• _DOCUMENT PASSAGE_
▼
In the mid-2000s there was a show on The History Channel, Life After People, in which experts speculated on how long it would take for Mother Nature to reclaim our civilized spaces. The dramatic ending of the show quipped, “Welcome to Earth… population zero,” cue the ominous music…

And while that certainly is not what we’re facing (although the pandemic had us all wondering, if even briefly) we are facing a huge pivot. With our workweek shrinking and more people working from home than ever before, I can’t help but wonder how this is going to change our lives on a grand scale. 

I grew up in NYC and pivoting was part of life. It was a big city. You were always figuring it out and on the go, in a sense. Men in suits and women, clicking heels along the sidewalk, hurried to their meetings and lunches. A giant ecosystem of busyness from every angle – paper coffee cups in hand and briefcases holding who knows what. 

The Current Space

We saw this slow down during the pandemic, a halt to the busy business crowd, as so many worked from home but now that we are bouncing back from the pandemic and people are getting back to their lives, not everyone is going back to work. In fact, the five-day workweek is dying off with office attendance at only 33% of what it was prior to the pandemic. We aren’t even talking about fully returning to work anymore. Those conversations have pivoted into talks about how to make hybrid schedules work

The Physical Space

This massive change in our work week and whether or not we commute to an office space brings new conversations to corporations, about whether they will go for less office space or accept that their office space will sit unused for portions of every week. Financially, sustainability will be at the forefront of these conversations and the physical space itself comes into the mainframe. And those people who won’t be in their offices, won’t be stepping out for lunch or riding the subway, which brings along an entirely new set of questions and concerns. In places with housing shortages, offices transforming into apartment spaces will be an added benefit. Transit systems raising prices to maintain their budget is a potential pitfall.
▲
• _WHAT YOU NEED TO DO_
According to the passage about the shrinking workweek, office attendance now stands at what share of its pre-pandemic level? Rely only on the passage about the shrinking workweek, not on the entries.

Screenshot grounding data:
▼
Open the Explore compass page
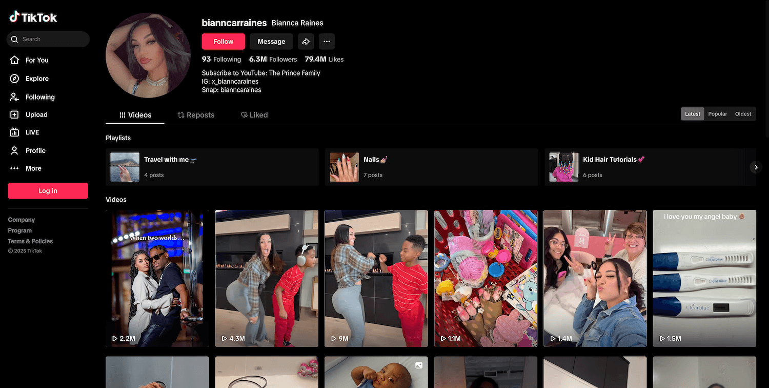The height and width of the screenshot is (388, 769). click(36, 79)
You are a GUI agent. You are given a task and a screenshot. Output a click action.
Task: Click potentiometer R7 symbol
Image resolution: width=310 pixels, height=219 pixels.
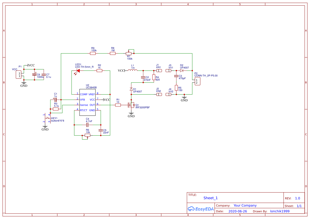point(129,53)
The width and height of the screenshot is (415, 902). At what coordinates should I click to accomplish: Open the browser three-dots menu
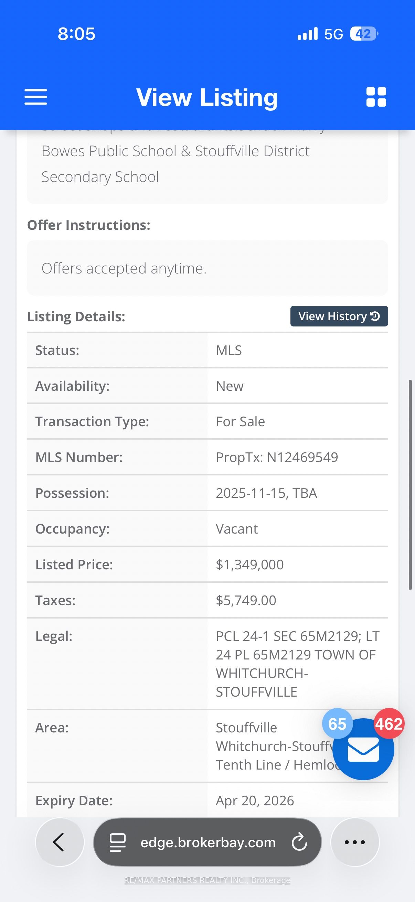click(x=354, y=842)
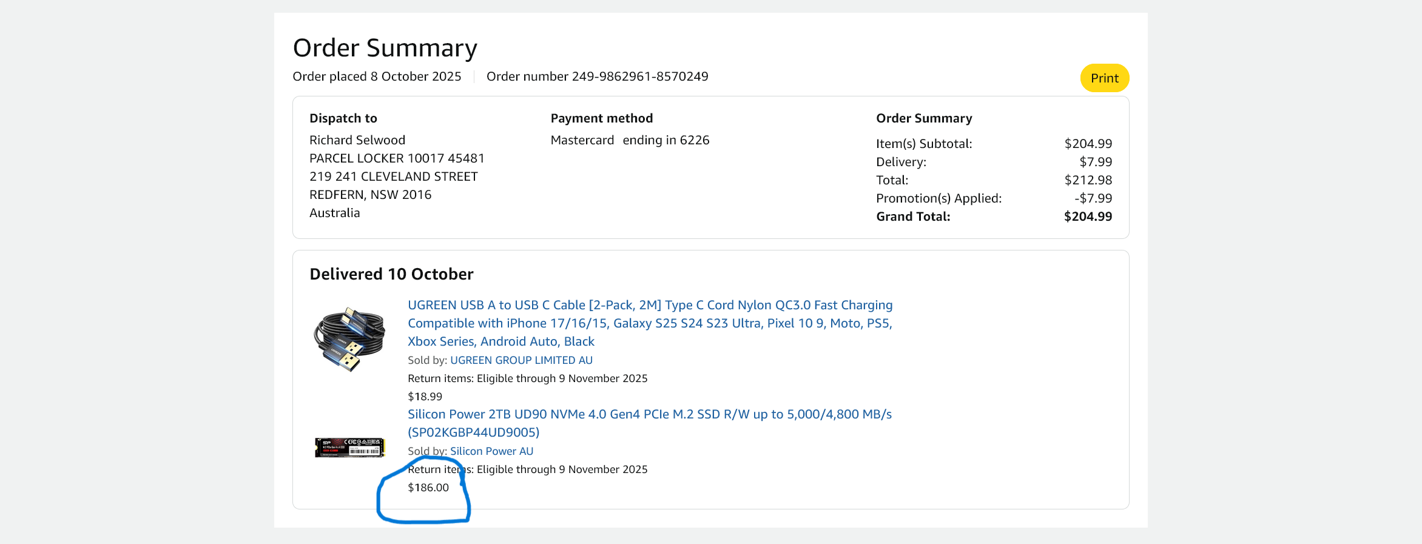Click the recipient name Richard Selwood

(357, 140)
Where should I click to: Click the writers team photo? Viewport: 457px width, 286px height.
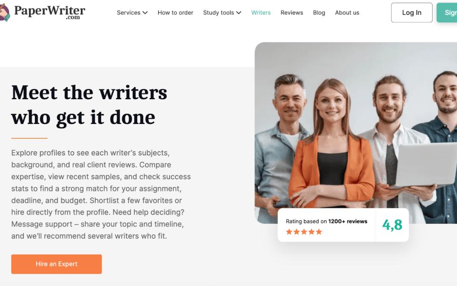pyautogui.click(x=356, y=133)
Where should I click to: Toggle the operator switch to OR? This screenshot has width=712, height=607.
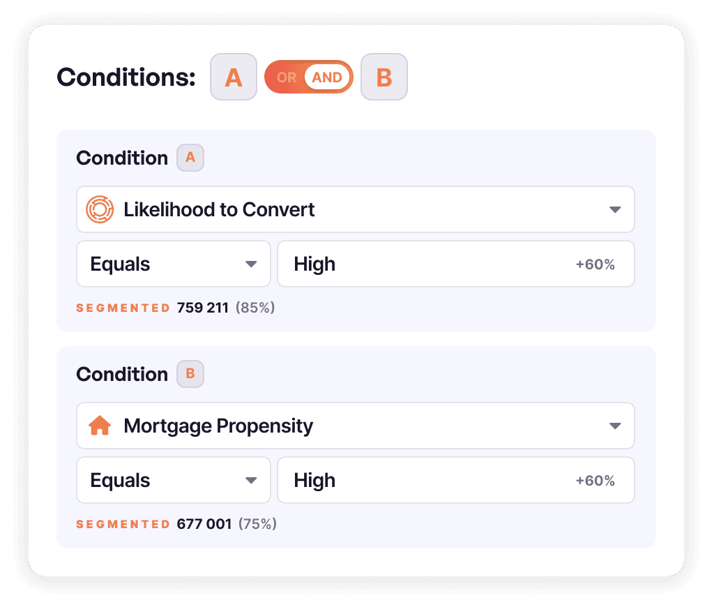coord(286,77)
▲
• _SOLUTION TO THIS EXERCISE_
Only 33% of what it was before the pandemic.